I am going to be forever peeved at the books in the set being in different formats but I took what I could get, lol.

Once again,  I was amazed at the scholarship of the characters....their ability to recall obscure references in multiple sources in order to explain difficult passages in the texts they were studying. I at once felt ignorant and unlearned and rather stupid because I knew I could not converse with anyone on any subject at such a level and also rather jealous of the opportunity to have such discussions.  But in actually reading through the story I found much more in the conflict recorded, which seemed to be paralleled to an unreal degree in today's world.

Reuven struggles...really struggles...with his theology, finding himself lodged squarely between ultra-conservatives who  look at any new approach as heretical and threatening to people of faith, and the ultra-liberal folks who had abandoned all belief in God but felt the traditions and practices were important.  Although Reuven doesn't particularly talk about his own faith, he clearly states that he doesn't like the conclusions and cannot agree  that God is a nice archaic idea...even though he personally likes and admires the people who are promoting those conclusions.  He has a harder time reconciling the faith of the ultra-orthodox folks with their rigid and even angry behavior; there are people in that camp he honestly doesn't like much.  There are also others in the ultra conservative camp he likes very much, even though he can't understand their legalistic traditions and behaviors.

Sound familiar?  Timely?  The book was written in 1969.

I found myself identifying strongly with Reuven's struggles, for all that I am nowhere near his brilliance.  How does one influence people to love God and his Word...when there are folks who decry the very existence of God on one hand, and people who perceive any questioning and honest seeking for answers as heresy on the other?  If the second group is all too willing to condemn, cut off and reject people in the first group...and maybe even those in between...how can there ever be any bridge crossing that gap?
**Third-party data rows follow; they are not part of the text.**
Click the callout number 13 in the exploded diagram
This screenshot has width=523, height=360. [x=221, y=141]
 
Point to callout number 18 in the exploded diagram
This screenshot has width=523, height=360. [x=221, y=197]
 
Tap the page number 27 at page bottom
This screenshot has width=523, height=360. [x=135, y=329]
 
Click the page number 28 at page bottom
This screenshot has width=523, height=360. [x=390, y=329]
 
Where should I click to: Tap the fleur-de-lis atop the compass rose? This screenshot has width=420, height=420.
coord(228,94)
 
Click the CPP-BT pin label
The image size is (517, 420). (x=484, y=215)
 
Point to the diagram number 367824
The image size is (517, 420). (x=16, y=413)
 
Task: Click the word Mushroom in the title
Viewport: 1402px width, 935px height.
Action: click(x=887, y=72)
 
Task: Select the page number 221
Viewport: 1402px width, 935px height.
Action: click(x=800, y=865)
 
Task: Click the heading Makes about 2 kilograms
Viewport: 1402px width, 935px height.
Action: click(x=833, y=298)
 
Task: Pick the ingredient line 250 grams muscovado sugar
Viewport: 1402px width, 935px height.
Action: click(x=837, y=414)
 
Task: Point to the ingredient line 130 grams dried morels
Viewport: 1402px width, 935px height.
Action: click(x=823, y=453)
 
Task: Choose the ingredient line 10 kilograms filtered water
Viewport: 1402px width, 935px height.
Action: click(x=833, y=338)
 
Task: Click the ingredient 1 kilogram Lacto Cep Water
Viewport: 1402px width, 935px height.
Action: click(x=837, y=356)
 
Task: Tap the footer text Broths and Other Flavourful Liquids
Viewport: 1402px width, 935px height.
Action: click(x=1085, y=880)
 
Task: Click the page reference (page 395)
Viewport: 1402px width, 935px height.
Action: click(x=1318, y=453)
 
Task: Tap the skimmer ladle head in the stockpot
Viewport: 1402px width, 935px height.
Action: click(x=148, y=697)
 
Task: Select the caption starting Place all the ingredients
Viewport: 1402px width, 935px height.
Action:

Potock writes, in the form of an 'aha' moment that Reuven has:

...the months of seesawing between the two worlds had finally ended for me this night with nothing but an awareness of how deep the separating chasm really was and how impossible it seemed to bridge it -- unless you were...rooted deeply enough in one world to enable you to be concerned only with the people of the other and not about their ideas.

That paragraph actually jerked me out of the story and I re-read it over two or three times as an abstract thought, apart from Reuven's dilemma.  Am I rooted deeply enough in my faith to be concerned only with people who disagree, without being hung up about their ideas or beliefs?  Because ultimately it is the PEOPLE who matter.  

There was another thought that I found in the text...and I wondered if I were just seeing it there because of my particular viewpoint or if it was something the author intended all along...but another character has a struggle that parallels Reuven's, but from the opposite viewpoint.  He was raised with tradition but no god.  The traditions of religion but no faith or substance to it.  His parents didn't understand his conflict...they were "enlightened" enough to reject the medieval fairy tales so of course their son would not struggle with them.  And...he didn't.  But he could find no real meaning to his life and he couldn't understand why his parents would subject themselves...and him... to the rejection of the people who felt attacked by the promotion of religion with no god. I saw in that the pointlessness of religion without God.  Morality and tradition by themselves cannot carry anyone through the difficulties that will come at some point in every life.  It takes a surety that God exists and that he actually does care for every person...a flat rebuttal to the troubled young man's mother's viewpoint.  

And, of course, that's the answer to bridging the gap.  Intellectual answers won't do it.  

It needs Holy Spirit.  Which was, understandably, missing from the narrative.

But it only needs a nudge to take that revelation a bit further...be concerned with the people, and let Holy Spirit take care of their ideas.